`Best news’ for the Huntington Disease Community is delivered with unanswered questions

Experimental gene therapy seems to show a potential to slow down the debilitating progression of Huntington’s disease, a European biotechnology company that has developed the new treatment.

Huntington’s disease is a nervous destructive disease that takes place in families and damages movement, deprives memory and changes personality while people are in their lives. It is almost always deadly within 10 to 20 years of diagnosis, say neurologists.

Now, researchers are enthusiastic about the results of the small preliminary clinical study of a business of a treatment that targets the genetic error that causes the disease.

“I have a frantic optimism,” said Ed Wild, principal investigator of the Huntington’s Disease Center of the University College, who was involved in the trial, in an interview with CBC’s In this case.

“This is the best news we have ever had in the Huntington community.”

The Dutch company, Unique, announced on Wednesday the preliminary results of experimental gene therapy, suggesting that therapy, administered during brain surgery, has slowed the increase in the disease of 75% over three years for patients with the highest dose. The trial was small, with around 30 patients registered and the treatment did not cure them of the disease.

So what does that mean?

It is a potentially promising development for a condition that has had little since the discovery of the defective gene behind the disease in 1993, but the experts say that there are still unanswered questions and work to do.

The slowdown in the progression of the disease, although it is not a remedy, could improve the quality of life of patients.

“People will be able to stay at work longer, they will be able to operate longer, they will be able to maintain their independence,” said Dr. Sarah Tabrizi, director of the University College Huntington’s Disease Center on Wednesday, who directed part of the trial, during the Unique call conference.

But what this slowdown in the progression of the disease could mean for people who are not candidates perfect for brain surgery to receive potential treatment is not clear. This includes if people with previous or later qualify stages.

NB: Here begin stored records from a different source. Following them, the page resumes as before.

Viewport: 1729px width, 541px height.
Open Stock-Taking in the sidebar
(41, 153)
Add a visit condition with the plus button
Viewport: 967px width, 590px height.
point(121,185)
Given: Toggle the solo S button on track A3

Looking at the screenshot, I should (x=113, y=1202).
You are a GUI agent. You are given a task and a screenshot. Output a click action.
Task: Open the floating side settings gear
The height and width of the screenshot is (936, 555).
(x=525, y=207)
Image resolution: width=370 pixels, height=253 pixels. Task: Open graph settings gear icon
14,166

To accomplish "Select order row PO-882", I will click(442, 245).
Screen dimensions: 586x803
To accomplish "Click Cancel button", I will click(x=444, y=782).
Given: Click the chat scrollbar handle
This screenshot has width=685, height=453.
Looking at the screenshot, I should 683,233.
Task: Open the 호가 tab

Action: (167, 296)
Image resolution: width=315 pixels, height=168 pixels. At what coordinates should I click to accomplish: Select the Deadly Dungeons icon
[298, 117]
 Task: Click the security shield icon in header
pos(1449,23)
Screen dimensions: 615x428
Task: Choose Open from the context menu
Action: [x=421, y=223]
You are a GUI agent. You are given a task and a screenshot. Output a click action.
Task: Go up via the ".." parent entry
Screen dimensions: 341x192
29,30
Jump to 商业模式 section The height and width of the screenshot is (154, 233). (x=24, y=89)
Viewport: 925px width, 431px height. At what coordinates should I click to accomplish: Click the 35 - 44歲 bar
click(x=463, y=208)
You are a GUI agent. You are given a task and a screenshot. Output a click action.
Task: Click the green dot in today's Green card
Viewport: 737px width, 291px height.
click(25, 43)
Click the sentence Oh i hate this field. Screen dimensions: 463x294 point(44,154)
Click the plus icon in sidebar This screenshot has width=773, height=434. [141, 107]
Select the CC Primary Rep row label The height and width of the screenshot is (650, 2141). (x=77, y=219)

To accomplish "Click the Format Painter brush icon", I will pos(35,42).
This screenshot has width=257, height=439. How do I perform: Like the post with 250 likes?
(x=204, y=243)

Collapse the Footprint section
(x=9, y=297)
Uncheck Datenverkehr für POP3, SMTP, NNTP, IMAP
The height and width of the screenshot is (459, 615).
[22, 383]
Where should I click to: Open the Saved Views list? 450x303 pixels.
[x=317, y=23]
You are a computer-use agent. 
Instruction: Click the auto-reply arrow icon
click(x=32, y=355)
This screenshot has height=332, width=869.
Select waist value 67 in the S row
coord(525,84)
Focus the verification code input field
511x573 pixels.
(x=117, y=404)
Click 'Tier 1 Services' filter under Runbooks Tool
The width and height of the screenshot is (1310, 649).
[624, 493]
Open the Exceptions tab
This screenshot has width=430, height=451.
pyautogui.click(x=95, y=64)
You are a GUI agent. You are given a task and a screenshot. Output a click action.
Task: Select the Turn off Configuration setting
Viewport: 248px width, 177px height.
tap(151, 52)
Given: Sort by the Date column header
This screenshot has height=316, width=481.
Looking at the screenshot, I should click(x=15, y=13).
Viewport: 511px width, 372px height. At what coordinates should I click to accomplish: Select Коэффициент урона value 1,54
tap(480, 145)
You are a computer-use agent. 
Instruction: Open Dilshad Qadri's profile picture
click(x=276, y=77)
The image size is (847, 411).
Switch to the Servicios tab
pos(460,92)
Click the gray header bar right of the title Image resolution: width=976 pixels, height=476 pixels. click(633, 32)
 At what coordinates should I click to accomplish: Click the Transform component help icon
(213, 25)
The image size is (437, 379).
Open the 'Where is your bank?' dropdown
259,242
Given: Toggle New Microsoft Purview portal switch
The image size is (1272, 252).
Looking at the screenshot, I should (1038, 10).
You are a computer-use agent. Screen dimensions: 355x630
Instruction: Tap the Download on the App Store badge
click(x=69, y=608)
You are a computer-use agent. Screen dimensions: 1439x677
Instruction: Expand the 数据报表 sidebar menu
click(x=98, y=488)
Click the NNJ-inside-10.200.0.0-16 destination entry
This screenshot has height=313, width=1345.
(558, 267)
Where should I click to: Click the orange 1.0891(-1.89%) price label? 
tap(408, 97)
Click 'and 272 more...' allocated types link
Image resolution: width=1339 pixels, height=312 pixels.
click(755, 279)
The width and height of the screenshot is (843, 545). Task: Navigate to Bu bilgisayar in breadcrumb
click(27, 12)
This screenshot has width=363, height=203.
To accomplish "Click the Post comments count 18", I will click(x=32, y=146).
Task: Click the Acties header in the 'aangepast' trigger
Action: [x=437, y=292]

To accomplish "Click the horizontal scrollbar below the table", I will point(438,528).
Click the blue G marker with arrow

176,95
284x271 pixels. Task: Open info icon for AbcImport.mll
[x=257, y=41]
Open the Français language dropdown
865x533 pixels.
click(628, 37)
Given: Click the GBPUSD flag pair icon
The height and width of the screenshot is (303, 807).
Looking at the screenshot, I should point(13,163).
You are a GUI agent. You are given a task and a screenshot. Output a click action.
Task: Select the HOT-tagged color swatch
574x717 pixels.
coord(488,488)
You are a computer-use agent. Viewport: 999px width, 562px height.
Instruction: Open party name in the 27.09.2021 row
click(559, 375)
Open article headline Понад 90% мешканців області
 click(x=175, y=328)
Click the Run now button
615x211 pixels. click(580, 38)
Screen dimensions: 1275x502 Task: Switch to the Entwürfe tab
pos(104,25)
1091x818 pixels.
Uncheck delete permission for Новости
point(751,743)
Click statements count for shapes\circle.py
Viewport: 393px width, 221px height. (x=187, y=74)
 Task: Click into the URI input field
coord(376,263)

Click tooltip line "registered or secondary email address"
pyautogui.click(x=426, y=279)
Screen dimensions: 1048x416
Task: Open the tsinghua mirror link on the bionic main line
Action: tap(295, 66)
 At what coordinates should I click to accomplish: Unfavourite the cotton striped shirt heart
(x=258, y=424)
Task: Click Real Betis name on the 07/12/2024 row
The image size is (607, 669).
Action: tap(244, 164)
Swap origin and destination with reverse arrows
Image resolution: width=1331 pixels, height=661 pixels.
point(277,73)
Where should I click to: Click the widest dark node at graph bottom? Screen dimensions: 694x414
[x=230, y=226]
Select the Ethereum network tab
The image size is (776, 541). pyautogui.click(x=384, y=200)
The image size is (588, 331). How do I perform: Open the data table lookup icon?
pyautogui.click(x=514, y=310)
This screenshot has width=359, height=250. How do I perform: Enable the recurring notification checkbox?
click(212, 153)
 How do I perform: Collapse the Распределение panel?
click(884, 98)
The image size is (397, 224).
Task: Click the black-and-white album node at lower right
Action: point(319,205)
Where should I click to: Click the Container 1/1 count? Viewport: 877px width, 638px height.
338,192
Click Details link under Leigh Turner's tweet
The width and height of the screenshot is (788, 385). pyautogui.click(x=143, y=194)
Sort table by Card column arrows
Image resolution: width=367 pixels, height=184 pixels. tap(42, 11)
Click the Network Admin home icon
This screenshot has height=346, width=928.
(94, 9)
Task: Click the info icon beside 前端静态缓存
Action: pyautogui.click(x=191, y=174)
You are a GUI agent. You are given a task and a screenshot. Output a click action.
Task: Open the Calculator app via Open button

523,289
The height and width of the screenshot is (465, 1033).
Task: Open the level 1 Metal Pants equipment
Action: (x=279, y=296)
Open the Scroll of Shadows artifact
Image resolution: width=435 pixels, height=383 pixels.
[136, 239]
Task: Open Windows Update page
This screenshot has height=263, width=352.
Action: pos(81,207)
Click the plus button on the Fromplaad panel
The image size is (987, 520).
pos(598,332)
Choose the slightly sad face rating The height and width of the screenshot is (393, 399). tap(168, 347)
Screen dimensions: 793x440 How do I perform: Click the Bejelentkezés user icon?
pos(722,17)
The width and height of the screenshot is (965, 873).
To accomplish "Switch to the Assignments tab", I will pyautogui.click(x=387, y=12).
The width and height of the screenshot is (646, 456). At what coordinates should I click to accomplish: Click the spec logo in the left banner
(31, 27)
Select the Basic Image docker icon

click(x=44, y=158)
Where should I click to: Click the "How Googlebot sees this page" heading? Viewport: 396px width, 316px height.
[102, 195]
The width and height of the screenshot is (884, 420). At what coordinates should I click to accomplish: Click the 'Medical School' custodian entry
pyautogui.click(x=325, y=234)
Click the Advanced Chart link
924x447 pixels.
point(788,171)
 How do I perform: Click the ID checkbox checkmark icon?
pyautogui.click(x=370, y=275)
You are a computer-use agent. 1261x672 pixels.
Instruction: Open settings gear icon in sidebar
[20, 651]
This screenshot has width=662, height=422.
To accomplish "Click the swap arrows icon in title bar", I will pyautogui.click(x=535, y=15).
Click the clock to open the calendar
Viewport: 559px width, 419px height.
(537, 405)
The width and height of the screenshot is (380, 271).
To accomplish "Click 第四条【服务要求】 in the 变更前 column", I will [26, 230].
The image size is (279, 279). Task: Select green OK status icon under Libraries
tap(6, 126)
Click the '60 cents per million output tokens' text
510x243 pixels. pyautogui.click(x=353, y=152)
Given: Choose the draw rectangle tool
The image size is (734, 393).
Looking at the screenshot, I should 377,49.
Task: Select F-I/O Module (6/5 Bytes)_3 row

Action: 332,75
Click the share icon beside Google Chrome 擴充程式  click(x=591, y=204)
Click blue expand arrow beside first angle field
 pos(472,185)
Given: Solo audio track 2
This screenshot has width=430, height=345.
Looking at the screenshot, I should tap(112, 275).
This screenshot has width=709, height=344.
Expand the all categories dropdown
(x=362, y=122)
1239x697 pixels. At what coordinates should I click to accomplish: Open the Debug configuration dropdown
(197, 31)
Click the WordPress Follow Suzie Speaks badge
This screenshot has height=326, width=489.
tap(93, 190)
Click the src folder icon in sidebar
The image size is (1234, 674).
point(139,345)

Complete data has not been made public or evaluated by peers by company’s independent experts. These processes can help identify the defects in experimental design or shed light on important factors such as the best dose or the best time.

In a press release, the company said its higher results have demonstrated “a statistically significant slowdown in the progression of the disease”.

Dr. Jonathan Kimmelman, professor of bioethics at McGill University in Montreal, said that it was difficult to interpret and assess the real impact of the company’s announcement, given the lack of data accessible to the public.

“It could be very exciting. It could also be like many other press releases, that is to say that it could be a very exuberant and selective representation of what they have observed.”

Kimmelman also said that the information available suggests that the processing seems to slow down the disease, rather than cure or prevent it completely.

Others are more optimistic.

Rachel Harding, assistant professor at the Faculty of Pharmacy of Leslie Dan of the University of Toronto and editor -in -chief of HDBUZZ, a website focused on information on Huntington’s disease, said that it was a good feeling to finally see “something that seems full of hope in clinical trials”.

Harding, however, also recognized the limits, such as the small size of the trial sample – only 12 patients were followed for 36 months in the highest dose – and the lack of long -term data.

“Will the effects of the drug decline or deposit or, will you know, will it not work as well as people’s disease progress?” Said Harding. “We don’t know.”

Surgery and treatment considerations

Brain surgery lasts at least 12 hours, Wild said, and gene therapy should be delivered to two regions of the brain when scanning MRI in real time.

The treatment aims to correct the mutant hunting gene. Surgeons use a modified virus to provide the potential treatment of gene therapy, called AMT-1130.

The potential treatment aims to reduce mutant hunting protein levels that disrupt the normal function of neurons in the brain. Genetic therapies at one dose cost $ 2 million.

The company said that it had a meeting with the United States Food and Drug Administration later this year to share data with the Agency, before its submission planned in 2026 to the FDA for marketing approval.